Estrenada en 2014, la película está basada en la historia real de Nujood Ali, una niña yemení que, con solo diez años, logró divorciarse de su marido acudiendo sola a un tribunal. Al-Salami transforma este caso extraordinario en un relato cinematográfico que combina denuncia social, sensibilidad narrativa y una clara vocación pedagógica.
A diferencia del enfoque estrictamente documental que caracteriza otras obras de la directora, Am Nujood, Age 10 and Divorced es una película de ficción, aunque profundamente anclada en hechos reales. Esta elección permite a al-Salami llegar a un público más amplio y generar una identificación emocional más directa con la protagonista. La cámara acompaña a Nujood en su tránsito desde la infancia hacia una adultez impuesta de manera violenta, mostrando con crudeza —pero sin sensacionalismo— las consecuencias físicas y psicológicas del matrimonio forzado.

Mirada desde la infancia de Khadija al-Salami
Uno de los aspectos más potentes del film es su mirada desde la infancia. La historia está contada desde la experiencia de Nujood, lo que desplaza el foco de los discursos abstractos sobre tradición o cultura hacia el impacto concreto que estas prácticas tienen sobre el cuerpo y la vida de las niñas. Al-Salami evita justificar la violencia bajo el paraguas de las costumbres y pone en primer plano la vulneración de los derechos humanos, especialmente el derecho a la infancia, a la educación y a la autonomía.
La película también aborda el sistema judicial y social yemení, mostrando tanto sus limitaciones como las grietas por las que puede surgir el cambio. La figura del juez que escucha a Nujood introduce una dimensión de esperanza, sin caer en el optimismo ingenuo: el caso de la niña es presentado como una excepción que revela la magnitud de un problema estructural.
Desde una lectura más amplia, Am Nujood, Age 10 and Divorced dialoga directamente con la propia biografía de Khadija al-Salami, quien fue obligada a casarse siendo niña.

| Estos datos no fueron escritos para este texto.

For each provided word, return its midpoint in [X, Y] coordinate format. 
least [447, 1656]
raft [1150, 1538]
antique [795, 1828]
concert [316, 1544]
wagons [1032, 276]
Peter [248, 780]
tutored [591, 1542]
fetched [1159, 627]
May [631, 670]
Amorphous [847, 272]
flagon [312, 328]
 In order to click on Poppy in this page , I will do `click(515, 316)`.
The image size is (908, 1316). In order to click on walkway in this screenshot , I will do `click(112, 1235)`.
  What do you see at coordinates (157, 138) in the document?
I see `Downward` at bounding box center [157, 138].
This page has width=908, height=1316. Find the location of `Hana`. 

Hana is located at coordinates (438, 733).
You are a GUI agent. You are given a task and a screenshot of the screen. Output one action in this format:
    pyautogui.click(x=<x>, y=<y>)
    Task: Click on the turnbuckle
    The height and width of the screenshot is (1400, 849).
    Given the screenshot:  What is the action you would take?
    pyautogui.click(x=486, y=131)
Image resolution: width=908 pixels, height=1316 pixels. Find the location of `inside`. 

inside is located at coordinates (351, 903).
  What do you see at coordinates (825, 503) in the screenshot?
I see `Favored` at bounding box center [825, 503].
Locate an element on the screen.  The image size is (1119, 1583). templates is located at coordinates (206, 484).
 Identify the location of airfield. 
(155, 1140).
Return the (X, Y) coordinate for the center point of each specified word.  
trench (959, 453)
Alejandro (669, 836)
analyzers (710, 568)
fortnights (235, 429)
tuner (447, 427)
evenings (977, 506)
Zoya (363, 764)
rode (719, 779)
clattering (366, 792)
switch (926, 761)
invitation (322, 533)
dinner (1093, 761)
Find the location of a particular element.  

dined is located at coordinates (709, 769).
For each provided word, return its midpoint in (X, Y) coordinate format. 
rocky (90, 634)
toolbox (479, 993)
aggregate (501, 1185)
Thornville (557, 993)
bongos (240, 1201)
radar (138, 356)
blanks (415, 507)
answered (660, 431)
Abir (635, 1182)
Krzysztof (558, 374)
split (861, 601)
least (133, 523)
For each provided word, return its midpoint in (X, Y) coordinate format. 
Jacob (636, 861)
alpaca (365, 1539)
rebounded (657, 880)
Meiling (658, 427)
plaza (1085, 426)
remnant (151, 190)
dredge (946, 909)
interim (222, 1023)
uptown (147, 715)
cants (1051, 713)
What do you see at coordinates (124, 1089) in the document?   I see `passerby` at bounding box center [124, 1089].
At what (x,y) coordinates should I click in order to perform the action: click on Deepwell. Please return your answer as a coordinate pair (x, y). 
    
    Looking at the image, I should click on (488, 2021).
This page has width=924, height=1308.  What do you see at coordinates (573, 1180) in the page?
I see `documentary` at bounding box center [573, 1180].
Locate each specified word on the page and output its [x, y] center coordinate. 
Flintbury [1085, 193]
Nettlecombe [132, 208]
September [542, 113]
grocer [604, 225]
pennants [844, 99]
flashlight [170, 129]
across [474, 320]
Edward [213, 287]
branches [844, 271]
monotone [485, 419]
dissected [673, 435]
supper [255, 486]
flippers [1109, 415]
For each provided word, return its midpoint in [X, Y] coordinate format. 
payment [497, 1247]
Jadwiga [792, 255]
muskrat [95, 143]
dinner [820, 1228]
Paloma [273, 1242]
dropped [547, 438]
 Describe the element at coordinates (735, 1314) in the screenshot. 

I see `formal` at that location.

Sin convertir la película en un relato autobiográfico explícito, la directora imprime en ella una carga emocional y política profunda, utilizando el cine como herramienta de reparación simbólica y de activismo.
El impacto del film fue notable en festivales internacionales y en circuitos educativos y de derechos humanos. Más allá de su valor cinematográfico, la película se ha consolidado como un instrumento de concienciación global, contribuyendo a abrir debates sobre el matrimonio infantil en muchos otros contextos donde esta práctica sigue vigente.
Khadija al-Salami: Una voz imprescindible
La importancia de Khadija al-Salami trasciende su filmografía. Su trabajo ha abierto camino para nuevas generaciones de cineastas árabes y ha contribuido a visibilizar la realidad yemení en un panorama mediático global que suele relegarla a los márgenes. Además, su cine ha sido utilizado en contextos educativos, académicos y de activismo, demostrando el potencial del documental como herramienta de transformación social.
En un mundo saturado de imágenes, al-Salami nos recuerda que filmar también es un acto ético: implica decidir qué historias contar, desde dónde y con qué responsabilidad. Su cine no ofrece soluciones fáciles, pero sí preguntas urgentes sobre la memoria, la violencia, el género y la supervivencia.
La obra de Khadija al-Salami es, ante todo, un gesto de resistencia. Resistencia contra el silencio impuesto, contra el borrado de las historias de las mujeres, contra la indiferencia internacional hacia Yemen. A través de su cámara, la cineasta ha construido un espacio donde lo personal se vuelve político y donde la memoria se transforma en una forma de lucha.
En tiempos de conflicto y desinformación, su cine nos invita a mirar más allá de los titulares y a escuchar las voces que, como la suya, siguen narrando incluso cuando todo parece perdido. Porque para Khadija al-Salami, filmar no es solo contar historias: es reclamar el derecho a existir, recordar y ser escuchada.